VOTRE CONSIGNE: Rédigez la suite du passage cité sur la crise ukrainienne et les réactions occidentales et russes, en reprenant juste après sa dernière phrase.

PASSAGE CITÉ:
****************************************

A Kiev, le parti de l’opposante emprisonnée Ioulia Timochenko a indiqué que le pouvoir ukrainien était en train de préparer l’instauration de l’état d’urgence pour mettre fin à plus de deux mois de contestation.

L’armée ukrainienne avait exigé vendredi des mesures d’urgence, affirmant que l’escalade de la contestation menaçait «l’intégrité territoriale» de cette ancienne république soviétique.

«Des rumeurs circulent sur l’état d’urgence et les agissements de certaines forces de sécurité» à Kiev, a déclaré une source diplomatique française. «De telles décisions ne seraient pas acceptables», a-t-elle dit.

Interlocuteurs pris au sérieux

En rencontrant les principaux dirigeants de l’opposition, les Occidentaux montrent qu’ils les considèrent comme des interlocuteurs à part entière qui ne peuvent plus être écartés.

«Nous devons éviter une guerre civile», a dit Vitali Klitschko après s’être entretenu avec le chef de la diplomatie allemande Franz-Walter Steinmeier.

Dans une claire allusion à la Russie, M. Kerry a affirmé que les Ukrainiens «considèrent que leur avenir ne dépend pas d’un seul pays et certainement pas sous la contrainte».

Cette prise de position est la plus forte exprimée à ce jour par Washington en faveur de l’opposition.

«La Russie et les autres pays ne devraient pas voir l’intégration européenne de ses voisins comme un jeu à somme nulle», a fait valoir John Kerry.

La réplique russe

Touchés au vif, les Russes ont d’abord tenté d’ironiser sur ces réunions entre opposants et Occidentaux. «C’est du cirque», avait écrit vendredi sur Twitter le vice-Premier ministre russe, Dmitri Rogozine.

Samedi, le ministre des Affaires étrangères Sergueï Lavrov a dénoncé les critiques des responsables de l’UE et des Etats-Unis contre le régime ukrainien.

«En quoi les encouragements à des manifestations de rue de plus en plus violentes sont-ils liés à la promotion de la démocratie?», s’est interrogé M. Lavrov.

En marge de la conférence, le ministre russe a néanmoins discuté des solutions à la crise avec ses homologues américain, français et allemand.

****************************************

DONNÉES FOURNIES:
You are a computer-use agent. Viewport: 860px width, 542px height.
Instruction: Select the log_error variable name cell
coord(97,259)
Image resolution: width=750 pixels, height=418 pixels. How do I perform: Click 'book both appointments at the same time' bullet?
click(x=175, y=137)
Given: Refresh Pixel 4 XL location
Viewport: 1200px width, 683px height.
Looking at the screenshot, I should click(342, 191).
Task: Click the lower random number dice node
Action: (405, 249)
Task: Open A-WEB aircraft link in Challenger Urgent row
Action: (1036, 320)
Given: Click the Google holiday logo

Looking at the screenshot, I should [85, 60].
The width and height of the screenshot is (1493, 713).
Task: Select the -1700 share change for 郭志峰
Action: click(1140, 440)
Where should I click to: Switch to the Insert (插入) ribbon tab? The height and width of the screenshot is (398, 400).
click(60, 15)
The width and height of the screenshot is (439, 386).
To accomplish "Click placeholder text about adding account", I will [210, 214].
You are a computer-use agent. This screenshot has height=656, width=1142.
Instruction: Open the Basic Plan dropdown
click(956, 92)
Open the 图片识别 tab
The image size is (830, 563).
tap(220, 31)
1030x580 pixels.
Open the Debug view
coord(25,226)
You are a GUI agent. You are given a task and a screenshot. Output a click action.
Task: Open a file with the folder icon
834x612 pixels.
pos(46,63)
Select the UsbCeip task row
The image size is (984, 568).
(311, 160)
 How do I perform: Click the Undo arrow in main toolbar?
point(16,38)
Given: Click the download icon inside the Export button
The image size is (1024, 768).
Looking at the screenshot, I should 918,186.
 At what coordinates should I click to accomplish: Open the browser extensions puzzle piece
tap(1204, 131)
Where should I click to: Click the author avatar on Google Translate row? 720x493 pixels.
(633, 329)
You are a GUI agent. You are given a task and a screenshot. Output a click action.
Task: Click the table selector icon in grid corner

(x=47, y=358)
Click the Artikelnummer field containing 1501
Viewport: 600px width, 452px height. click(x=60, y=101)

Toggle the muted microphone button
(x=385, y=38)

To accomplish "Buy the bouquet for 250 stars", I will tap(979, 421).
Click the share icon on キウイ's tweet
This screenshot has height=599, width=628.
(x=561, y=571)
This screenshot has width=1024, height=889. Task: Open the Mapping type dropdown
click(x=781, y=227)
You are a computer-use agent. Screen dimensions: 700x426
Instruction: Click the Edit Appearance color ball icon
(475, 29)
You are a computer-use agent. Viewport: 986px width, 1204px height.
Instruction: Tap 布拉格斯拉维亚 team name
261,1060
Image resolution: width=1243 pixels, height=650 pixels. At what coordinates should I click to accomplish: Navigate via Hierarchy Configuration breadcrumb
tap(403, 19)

****************************************

RÉSULTAT DE L'EXERCICE:
Le mouvement de contestation né du refus de Viktor Ianoukovitch fin novembre de signer un accord d’association avec l’UE, y préférant un rapprochement avec Moscou, s’est transformé en une crise profonde qui inquiète de plus en plus à l’étranger.

Militant mal en point

Les services spéciaux ont annoncé à Kiev dans la nuit de vendredi à samedi avoir ouvert une enquête pour «tentative de prise de pouvoir» après avoir examiné les serveurs saisis en décembre au siège du parti Batkivchtchina, la formation de Ioulia Timochenko dirigée actuellement par M. Iatseniouk.

La chef de la diplomatie européenne Catherine Ashton a pour sa part annoncé qu’elle se rendrait à nouveau à Kiev la semaine prochaine pour tenter d’aider à résoudre le conflit qui a fait au moins quatre morts et plus de 500 blessés.

Vitali Klitschko a dénoncé samedi les pressions du pouvoir sur le militant Dmytro Boulatov, hospitalisé après avoir été enlevé et torturé.

Dmytro Boulatov «est encore hospitalisé en soins intensifs, il ne se sent pas bien et le gouvernement ukrainien essaye malgré tout cela de faire pression sur lui», a dit M. Klitschko en s’exprimant depuis un podium près de l’hôtel où a lieu la Conférence sur la sécurité à Munich.

Le récit de Dmytro Boulatov, un militant d’opposition de 35 ans enlevé le 22 janvier à Kiev et abandonné dans une forêt jeudi après avoir été torturé, a ému jusqu’à Washington et suscité des craintes de répression cachée.

L’offre de Didier Burkhalter

Samedi à Munich, le chef du Département fédéral des affaires étrangères Didier Burkhalter a aussi rencontré son homologue ukrainien et les principaux représentants de l’opposition. Il s’est également entretenu avec Catherine Ashton, cheffe de la diplomatie de l’Union européenne.

«La proposition de l’Organisation pour la sécurité et la coopération en Europe (OSCE) d’aider l’Ukraine à trouver une solution politique pour sortir de la crise est toujours d’actualité», a déclaré Didier Burkhalter à ses interlocuteurs.